Stored records:
==*==

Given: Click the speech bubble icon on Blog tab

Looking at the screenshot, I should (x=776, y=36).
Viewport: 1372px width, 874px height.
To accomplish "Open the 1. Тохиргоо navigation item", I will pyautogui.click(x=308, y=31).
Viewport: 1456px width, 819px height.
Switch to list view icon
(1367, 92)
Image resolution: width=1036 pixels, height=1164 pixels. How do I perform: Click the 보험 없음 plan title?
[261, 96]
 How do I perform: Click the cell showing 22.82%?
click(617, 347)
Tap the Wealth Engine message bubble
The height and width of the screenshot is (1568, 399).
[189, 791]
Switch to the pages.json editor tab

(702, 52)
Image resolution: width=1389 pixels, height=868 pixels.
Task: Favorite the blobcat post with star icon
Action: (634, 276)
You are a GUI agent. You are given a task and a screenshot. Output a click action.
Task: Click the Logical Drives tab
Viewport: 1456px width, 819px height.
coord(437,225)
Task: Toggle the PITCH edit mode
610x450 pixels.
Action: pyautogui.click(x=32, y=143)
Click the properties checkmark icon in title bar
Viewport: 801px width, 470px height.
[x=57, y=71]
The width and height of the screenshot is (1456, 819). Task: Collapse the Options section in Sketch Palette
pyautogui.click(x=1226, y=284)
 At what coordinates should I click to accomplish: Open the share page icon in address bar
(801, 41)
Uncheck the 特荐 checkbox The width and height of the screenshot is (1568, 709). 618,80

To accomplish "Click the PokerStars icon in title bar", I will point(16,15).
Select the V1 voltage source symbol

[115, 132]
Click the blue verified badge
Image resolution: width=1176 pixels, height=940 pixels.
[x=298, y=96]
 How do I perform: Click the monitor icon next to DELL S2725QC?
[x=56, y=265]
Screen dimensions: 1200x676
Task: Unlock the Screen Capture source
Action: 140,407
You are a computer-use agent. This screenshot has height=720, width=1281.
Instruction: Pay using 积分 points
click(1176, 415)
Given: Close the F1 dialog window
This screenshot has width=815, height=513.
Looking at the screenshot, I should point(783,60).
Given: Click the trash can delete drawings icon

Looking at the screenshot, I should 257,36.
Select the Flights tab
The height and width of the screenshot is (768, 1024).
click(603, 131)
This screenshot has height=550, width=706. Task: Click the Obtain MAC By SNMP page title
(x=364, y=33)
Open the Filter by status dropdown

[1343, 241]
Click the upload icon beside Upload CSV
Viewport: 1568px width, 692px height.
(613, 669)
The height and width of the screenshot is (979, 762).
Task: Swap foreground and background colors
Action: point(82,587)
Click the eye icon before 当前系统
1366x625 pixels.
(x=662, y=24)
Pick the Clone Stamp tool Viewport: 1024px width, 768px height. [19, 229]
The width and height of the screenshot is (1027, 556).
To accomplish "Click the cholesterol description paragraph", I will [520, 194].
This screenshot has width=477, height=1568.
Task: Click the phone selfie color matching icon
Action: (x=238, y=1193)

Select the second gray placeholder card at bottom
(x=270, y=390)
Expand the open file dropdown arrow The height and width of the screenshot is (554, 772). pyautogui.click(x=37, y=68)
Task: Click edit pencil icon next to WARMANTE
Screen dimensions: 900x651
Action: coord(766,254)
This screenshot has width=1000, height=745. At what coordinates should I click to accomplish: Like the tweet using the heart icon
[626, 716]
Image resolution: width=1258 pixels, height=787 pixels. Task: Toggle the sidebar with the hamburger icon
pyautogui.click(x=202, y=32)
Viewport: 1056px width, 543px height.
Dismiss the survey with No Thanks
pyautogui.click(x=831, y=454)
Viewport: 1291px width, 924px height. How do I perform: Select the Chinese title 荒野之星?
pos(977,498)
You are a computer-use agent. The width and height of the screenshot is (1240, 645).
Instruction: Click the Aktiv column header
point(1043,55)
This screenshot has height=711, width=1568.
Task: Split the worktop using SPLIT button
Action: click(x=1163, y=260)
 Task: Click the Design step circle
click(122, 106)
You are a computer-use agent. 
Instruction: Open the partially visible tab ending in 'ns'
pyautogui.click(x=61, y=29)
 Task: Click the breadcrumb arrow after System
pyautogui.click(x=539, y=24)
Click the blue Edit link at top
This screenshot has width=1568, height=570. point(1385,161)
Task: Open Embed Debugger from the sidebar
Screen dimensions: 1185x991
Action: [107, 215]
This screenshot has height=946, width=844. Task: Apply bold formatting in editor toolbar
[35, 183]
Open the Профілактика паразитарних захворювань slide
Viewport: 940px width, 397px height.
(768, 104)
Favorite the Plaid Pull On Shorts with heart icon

==*==

## EXERCISE OBJECTIVE
The entries shown above must be restated word for word.

## TASK ANSWER
Given: Click the speech bubble icon on Blog tab

Looking at the screenshot, I should (x=776, y=36).
Viewport: 1372px width, 874px height.
To accomplish "Open the 1. Тохиргоо navigation item", I will pyautogui.click(x=308, y=31).
Viewport: 1456px width, 819px height.
Switch to list view icon
(1367, 92)
Image resolution: width=1036 pixels, height=1164 pixels. How do I perform: Click the 보험 없음 plan title?
[261, 96]
 How do I perform: Click the cell showing 22.82%?
click(617, 347)
Tap the Wealth Engine message bubble
The height and width of the screenshot is (1568, 399).
[189, 791]
Switch to the pages.json editor tab

(702, 52)
Image resolution: width=1389 pixels, height=868 pixels.
Task: Favorite the blobcat post with star icon
Action: (634, 276)
You are a GUI agent. You are given a task and a screenshot. Output a click action.
Task: Click the Logical Drives tab
Viewport: 1456px width, 819px height.
coord(437,225)
Task: Toggle the PITCH edit mode
610x450 pixels.
Action: pyautogui.click(x=32, y=143)
Click the properties checkmark icon in title bar
Viewport: 801px width, 470px height.
[x=57, y=71]
The width and height of the screenshot is (1456, 819). Task: Collapse the Options section in Sketch Palette
pyautogui.click(x=1226, y=284)
 At what coordinates should I click to accomplish: Open the share page icon in address bar
(801, 41)
Uncheck the 特荐 checkbox The width and height of the screenshot is (1568, 709). 618,80

To accomplish "Click the PokerStars icon in title bar", I will point(16,15).
Select the V1 voltage source symbol

[115, 132]
Click the blue verified badge
Image resolution: width=1176 pixels, height=940 pixels.
[x=298, y=96]
 How do I perform: Click the monitor icon next to DELL S2725QC?
[x=56, y=265]
Screen dimensions: 1200x676
Task: Unlock the Screen Capture source
Action: 140,407
You are a computer-use agent. This screenshot has height=720, width=1281.
Instruction: Pay using 积分 points
click(1176, 415)
Given: Close the F1 dialog window
This screenshot has width=815, height=513.
Looking at the screenshot, I should point(783,60).
Given: Click the trash can delete drawings icon

Looking at the screenshot, I should 257,36.
Select the Flights tab
The height and width of the screenshot is (768, 1024).
click(603, 131)
This screenshot has height=550, width=706. Task: Click the Obtain MAC By SNMP page title
(x=364, y=33)
Open the Filter by status dropdown

[1343, 241]
Click the upload icon beside Upload CSV
Viewport: 1568px width, 692px height.
(613, 669)
The height and width of the screenshot is (979, 762).
Task: Swap foreground and background colors
Action: point(82,587)
Click the eye icon before 当前系统
1366x625 pixels.
(x=662, y=24)
Pick the Clone Stamp tool Viewport: 1024px width, 768px height. [19, 229]
The width and height of the screenshot is (1027, 556).
To accomplish "Click the cholesterol description paragraph", I will [520, 194].
This screenshot has width=477, height=1568.
Task: Click the phone selfie color matching icon
Action: (x=238, y=1193)

Select the second gray placeholder card at bottom
(x=270, y=390)
Expand the open file dropdown arrow The height and width of the screenshot is (554, 772). pyautogui.click(x=37, y=68)
Task: Click edit pencil icon next to WARMANTE
Screen dimensions: 900x651
Action: coord(766,254)
This screenshot has width=1000, height=745. At what coordinates should I click to accomplish: Like the tweet using the heart icon
[626, 716]
Image resolution: width=1258 pixels, height=787 pixels. Task: Toggle the sidebar with the hamburger icon
pyautogui.click(x=202, y=32)
Viewport: 1056px width, 543px height.
Dismiss the survey with No Thanks
pyautogui.click(x=831, y=454)
Viewport: 1291px width, 924px height. How do I perform: Select the Chinese title 荒野之星?
pos(977,498)
You are a computer-use agent. The width and height of the screenshot is (1240, 645).
Instruction: Click the Aktiv column header
point(1043,55)
This screenshot has height=711, width=1568.
Task: Split the worktop using SPLIT button
Action: click(x=1163, y=260)
 Task: Click the Design step circle
click(122, 106)
You are a computer-use agent. 
Instruction: Open the partially visible tab ending in 'ns'
pyautogui.click(x=61, y=29)
 Task: Click the breadcrumb arrow after System
pyautogui.click(x=539, y=24)
Click the blue Edit link at top
This screenshot has width=1568, height=570. point(1385,161)
Task: Open Embed Debugger from the sidebar
Screen dimensions: 1185x991
Action: [107, 215]
This screenshot has height=946, width=844. Task: Apply bold formatting in editor toolbar
[35, 183]
Open the Профілактика паразитарних захворювань slide
Viewport: 940px width, 397px height.
(768, 104)
Favorite the Plaid Pull On Shorts with heart icon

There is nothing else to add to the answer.